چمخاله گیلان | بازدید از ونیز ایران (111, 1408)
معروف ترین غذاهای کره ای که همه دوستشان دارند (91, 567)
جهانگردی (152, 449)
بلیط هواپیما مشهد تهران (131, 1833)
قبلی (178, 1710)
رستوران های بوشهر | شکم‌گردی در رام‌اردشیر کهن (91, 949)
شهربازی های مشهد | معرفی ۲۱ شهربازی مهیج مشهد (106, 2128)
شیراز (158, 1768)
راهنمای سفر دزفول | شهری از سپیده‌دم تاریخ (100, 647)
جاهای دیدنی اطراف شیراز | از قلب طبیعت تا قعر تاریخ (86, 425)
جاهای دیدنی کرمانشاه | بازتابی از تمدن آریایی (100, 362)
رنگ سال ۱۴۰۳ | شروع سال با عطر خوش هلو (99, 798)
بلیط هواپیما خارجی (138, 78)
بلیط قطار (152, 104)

+++++

Work request: Repeat exactly the lines from the one containing "راهنمای سفر دزفول" through the last line of the records above, both included, and nothing else.

Exercise response:
راهنمای سفر دزفول | شهری از سپیده‌دم تاریخ (100, 647)
جاهای دیدنی اطراف شیراز | از قلب طبیعت تا قعر تاریخ (86, 425)
جاهای دیدنی کرمانشاه | بازتابی از تمدن آریایی (100, 362)
رنگ سال ۱۴۰۳ | شروع سال با عطر خوش هلو (99, 798)
بلیط هواپیما خارجی (138, 78)
بلیط قطار (152, 104)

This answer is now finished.